This appears to still be a problem:

[Sat Aug 17 12:05:06 2024] docker0: port 3(veth2cb8199) entered blocking state
[Sat Aug 17 12:05:06 2024] docker0: port 3(veth2cb8199) entered forwarding state
[Sun Aug 18 16:33:59 2024] NVRM: GPU at PCI:0000:61:00: GPU-775430f1-f075-c58d-f562-c11eddfc9b2a
[Sun Aug 18 16:33:59 2024] NVRM: Xid (PCI:0000:61:00): 79, pid='<unknown>', name=<unknown>, GPU has fallen off the bus.
[Sun Aug 18 16:33:59 2024] NVRM: GPU 0000:61:00.0: GPU has fallen off the bus.
[Sun Aug 18 16:33:59 2024] NVRM: A GPU crash dump has been created. If possible, please run
                           NVRM: nvidia-bug-report.sh as root to collect this data before
                           NVRM: the NVIDIA kernel module is unloaded.

Completely out of ideas on this one.

SET OF TASKS ▸
(1) In the forum post about the GPU error, which script does the log ask to be run as root?
(2) Continue the forum post about the GPU falling off the bus from its final sentence.

RAW DATA ▸
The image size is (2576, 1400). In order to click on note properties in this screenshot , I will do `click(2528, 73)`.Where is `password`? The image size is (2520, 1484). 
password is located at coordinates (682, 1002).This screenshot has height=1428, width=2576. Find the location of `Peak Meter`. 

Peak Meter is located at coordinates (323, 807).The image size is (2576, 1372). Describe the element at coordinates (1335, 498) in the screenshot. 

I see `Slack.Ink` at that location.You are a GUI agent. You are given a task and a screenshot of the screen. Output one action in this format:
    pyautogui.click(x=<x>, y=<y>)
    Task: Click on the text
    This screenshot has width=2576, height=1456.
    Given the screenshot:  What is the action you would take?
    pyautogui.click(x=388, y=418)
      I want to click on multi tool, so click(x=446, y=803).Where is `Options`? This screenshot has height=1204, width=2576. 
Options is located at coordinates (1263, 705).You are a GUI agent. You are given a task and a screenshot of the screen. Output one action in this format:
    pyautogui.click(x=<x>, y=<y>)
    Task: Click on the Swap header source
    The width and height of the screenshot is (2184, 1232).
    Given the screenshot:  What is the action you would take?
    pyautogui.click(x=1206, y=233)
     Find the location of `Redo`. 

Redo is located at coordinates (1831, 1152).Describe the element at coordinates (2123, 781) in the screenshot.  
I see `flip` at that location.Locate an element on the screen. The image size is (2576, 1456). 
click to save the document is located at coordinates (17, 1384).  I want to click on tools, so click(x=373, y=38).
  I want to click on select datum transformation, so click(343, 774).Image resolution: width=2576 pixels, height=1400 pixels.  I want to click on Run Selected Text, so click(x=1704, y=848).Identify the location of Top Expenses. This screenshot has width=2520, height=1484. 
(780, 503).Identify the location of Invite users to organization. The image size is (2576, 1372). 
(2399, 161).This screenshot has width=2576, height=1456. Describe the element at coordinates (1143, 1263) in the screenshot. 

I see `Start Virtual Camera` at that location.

RESPONSE LIST ▸
(1) nvidia-bug-report.sh

(2)
Good news, I figured out the bug and solved it.

Hi. I’m in the same boat.
Can you please help by sharing what was the bug/solution and how did you figure it out?

Check your power cables, mine had a faulty sense cable connection so a small bump or shake would cause the whole GPU to crash.

I replaced the cable and havent had a problem since. You might have luck simply re-seating yours?

This topic was automatically closed 14 days after the last reply. New replies are no longer allowed.